How to Make Awards Work For You (On Your Resume)

Though awards could be a selling point of your resume, for most people, they fall sort of... flat. A typical "awards" section on a resume looks something like this:

  • Alpha Nu Scholarship Recipient (2010).
  • 1st Place, Innovation Award (2009).

Although the second bullet is a bit better than the first one, both are fairly meaningless. The reason is that both are totally "unquantified." I have no idea what these awards really mean.

Awards can be a selling for your application because they show at least one occasion where you were, objectively, better than everyone else. So, your job is to show that this is what that award means.

Make it meaningful!

How do you do that? Tell the reader these details:

  • How selective is the award? It's great that you won an award, but there's a big difference between placing first out of 5 teams and placing first out of 500. Tell me how many people you beat out to get that award (percentage or absolute numbers are both fine).
  • What is the award for? I have no idea what the John R. Robertson award is. Tell me why you won the award. Was it academic achievement, test scores, a business plan, etc?
  • What did you win? A good way to make an award "meaningful" is to tell me what you won. If you received a $50,000 scholarship, I know you must have done something pretty cool to get that. They don't just throw $50,000 at anyone.

So next time you're writing your resume, I want to see this instead:

  • Alpha Nu Scholarship Recipient (2010). Selected out of 1,500 students to receive $50,000 academic scholarship from Greenberg Bank due to outstanding academic performance and community involvement.
  • 1st Place, Innovation Award (2009). Awarded most innovative senior project (out of 120 senior projects) by student and faculty vote.

This Is About More Than Just Awards

Before you assume that this doesn't apply to you (because you don't have any awards), remember this is about more than just awards.

Ultimately, this is about how you quantify what your accomplishments, and it's not always as straightforward as it might seem.

Suppose you wrote this on your resume under your projects section:

  • Snakes and Ladders (iPhone App): Built iPhone game for [...].

That's neat and all.
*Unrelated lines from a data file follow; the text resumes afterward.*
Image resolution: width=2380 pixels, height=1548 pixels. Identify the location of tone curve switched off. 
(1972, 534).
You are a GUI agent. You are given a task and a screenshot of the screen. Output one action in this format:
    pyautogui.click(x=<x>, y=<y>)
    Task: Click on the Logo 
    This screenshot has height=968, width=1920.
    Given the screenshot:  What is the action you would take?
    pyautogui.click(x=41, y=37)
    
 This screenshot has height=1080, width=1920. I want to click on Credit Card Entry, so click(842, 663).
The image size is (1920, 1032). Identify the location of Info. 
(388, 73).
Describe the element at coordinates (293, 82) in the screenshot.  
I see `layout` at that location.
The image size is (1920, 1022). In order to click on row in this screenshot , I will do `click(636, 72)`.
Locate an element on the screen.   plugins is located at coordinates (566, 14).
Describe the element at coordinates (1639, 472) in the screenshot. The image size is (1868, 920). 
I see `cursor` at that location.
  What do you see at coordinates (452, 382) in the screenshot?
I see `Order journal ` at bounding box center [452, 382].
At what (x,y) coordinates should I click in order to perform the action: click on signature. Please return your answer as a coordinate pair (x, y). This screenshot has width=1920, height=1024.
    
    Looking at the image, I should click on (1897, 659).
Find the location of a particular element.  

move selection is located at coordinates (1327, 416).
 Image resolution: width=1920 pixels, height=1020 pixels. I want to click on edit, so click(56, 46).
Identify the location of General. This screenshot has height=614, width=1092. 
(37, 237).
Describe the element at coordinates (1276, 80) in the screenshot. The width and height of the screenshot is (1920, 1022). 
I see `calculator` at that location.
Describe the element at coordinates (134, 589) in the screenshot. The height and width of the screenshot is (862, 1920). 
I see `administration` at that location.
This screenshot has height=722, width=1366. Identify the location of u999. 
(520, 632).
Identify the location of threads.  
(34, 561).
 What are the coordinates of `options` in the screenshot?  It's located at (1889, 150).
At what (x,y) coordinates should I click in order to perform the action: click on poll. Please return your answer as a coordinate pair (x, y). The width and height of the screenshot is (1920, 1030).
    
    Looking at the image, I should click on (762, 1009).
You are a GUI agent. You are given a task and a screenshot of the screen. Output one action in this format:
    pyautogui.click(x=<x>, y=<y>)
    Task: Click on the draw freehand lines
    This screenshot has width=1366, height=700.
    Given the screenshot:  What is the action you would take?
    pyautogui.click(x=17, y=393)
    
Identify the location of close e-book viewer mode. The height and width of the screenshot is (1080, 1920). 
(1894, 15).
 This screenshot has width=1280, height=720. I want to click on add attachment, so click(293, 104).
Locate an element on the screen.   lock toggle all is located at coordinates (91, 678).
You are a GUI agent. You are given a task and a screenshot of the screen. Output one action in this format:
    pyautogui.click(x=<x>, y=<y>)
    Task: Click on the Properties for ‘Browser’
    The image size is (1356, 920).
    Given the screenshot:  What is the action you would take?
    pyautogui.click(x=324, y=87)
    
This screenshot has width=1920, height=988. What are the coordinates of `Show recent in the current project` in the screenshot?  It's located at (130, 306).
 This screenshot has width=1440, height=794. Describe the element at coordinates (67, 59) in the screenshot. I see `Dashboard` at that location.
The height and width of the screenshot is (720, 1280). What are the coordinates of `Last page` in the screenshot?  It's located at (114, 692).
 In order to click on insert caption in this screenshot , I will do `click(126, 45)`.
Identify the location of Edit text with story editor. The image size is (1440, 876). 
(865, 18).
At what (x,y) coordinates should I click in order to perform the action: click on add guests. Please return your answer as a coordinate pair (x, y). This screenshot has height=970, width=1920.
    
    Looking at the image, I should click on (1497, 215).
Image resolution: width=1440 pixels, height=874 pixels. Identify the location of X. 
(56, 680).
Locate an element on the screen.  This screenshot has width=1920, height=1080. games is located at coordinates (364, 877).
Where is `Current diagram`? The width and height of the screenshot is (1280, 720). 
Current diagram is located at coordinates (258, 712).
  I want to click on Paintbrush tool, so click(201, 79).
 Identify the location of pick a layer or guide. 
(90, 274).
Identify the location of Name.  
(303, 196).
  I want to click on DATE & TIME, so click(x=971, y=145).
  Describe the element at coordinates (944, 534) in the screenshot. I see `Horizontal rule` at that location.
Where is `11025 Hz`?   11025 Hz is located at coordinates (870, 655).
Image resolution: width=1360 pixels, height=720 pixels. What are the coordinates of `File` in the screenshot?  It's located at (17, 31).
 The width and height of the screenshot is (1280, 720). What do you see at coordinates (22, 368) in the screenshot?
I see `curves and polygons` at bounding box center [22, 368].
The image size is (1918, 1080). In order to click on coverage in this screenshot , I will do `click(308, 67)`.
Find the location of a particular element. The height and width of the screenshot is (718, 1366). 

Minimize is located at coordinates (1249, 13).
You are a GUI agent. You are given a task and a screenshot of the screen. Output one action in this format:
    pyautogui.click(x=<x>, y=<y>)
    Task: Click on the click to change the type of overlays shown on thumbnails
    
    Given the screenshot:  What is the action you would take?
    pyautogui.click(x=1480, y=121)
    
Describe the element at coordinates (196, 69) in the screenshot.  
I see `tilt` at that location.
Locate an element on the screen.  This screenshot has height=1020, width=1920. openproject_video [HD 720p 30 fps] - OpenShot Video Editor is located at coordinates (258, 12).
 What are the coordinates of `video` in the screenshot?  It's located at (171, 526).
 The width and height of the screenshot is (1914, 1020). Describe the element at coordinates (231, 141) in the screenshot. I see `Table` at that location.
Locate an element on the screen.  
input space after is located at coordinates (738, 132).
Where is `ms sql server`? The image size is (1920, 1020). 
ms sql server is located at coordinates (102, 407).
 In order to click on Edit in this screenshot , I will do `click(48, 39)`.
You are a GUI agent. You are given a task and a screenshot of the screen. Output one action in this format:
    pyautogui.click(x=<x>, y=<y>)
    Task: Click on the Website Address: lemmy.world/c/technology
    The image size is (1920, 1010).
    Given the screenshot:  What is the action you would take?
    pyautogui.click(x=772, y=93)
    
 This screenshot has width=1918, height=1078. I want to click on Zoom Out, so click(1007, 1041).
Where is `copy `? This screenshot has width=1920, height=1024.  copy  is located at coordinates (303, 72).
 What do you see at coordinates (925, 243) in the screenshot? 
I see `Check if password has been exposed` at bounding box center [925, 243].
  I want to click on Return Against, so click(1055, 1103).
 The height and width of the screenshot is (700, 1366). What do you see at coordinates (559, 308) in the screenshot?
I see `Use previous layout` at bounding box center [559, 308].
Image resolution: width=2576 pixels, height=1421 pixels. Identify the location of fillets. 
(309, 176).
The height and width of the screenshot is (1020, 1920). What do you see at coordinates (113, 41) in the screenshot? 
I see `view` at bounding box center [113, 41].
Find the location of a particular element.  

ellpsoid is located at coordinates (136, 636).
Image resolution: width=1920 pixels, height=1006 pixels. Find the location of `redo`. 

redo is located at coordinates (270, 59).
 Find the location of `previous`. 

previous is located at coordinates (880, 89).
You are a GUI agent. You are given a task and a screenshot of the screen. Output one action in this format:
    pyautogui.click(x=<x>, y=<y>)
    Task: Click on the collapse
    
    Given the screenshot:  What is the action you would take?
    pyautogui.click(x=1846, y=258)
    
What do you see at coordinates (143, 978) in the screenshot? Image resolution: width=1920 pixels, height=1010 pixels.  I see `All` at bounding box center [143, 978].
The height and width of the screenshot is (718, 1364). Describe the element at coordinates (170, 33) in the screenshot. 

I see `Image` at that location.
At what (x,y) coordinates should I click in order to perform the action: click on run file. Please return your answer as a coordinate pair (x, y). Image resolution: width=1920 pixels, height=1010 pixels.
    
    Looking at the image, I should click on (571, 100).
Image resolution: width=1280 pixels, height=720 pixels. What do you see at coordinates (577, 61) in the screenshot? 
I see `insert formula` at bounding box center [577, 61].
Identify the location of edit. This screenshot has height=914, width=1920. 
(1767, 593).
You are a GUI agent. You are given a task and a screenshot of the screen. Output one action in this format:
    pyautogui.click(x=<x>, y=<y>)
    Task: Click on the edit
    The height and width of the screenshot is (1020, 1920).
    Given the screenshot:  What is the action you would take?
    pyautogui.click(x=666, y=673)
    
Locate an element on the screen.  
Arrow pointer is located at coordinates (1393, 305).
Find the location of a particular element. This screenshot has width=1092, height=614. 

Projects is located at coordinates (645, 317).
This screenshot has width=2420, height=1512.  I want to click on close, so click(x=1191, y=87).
But it's not nearly as good as this:

  • Snakes and Ladders (iPhone App): Built iPhone game for [...]. Downloaded 10,000 times and received rating of 4.7 out of 5.0.

The above one shows that it wasn't complete junk, because it got good ratings and a decent number of people downloaded it. But is 10,000 downloads great, or just decent? I don't know - and neither will the person reading your resume.

An even better way of doing this is if you can put it in a way that other people will understand. For example:

  • Snakes and Ladders (iPhone App): Built iPhone game for [...]. Downloaded 10,000 times and received rating of 4.7 out of 5.0. Ranked as #2 game on iPhone App Store in June 2011.

So remember: make your accomplishments meaningful.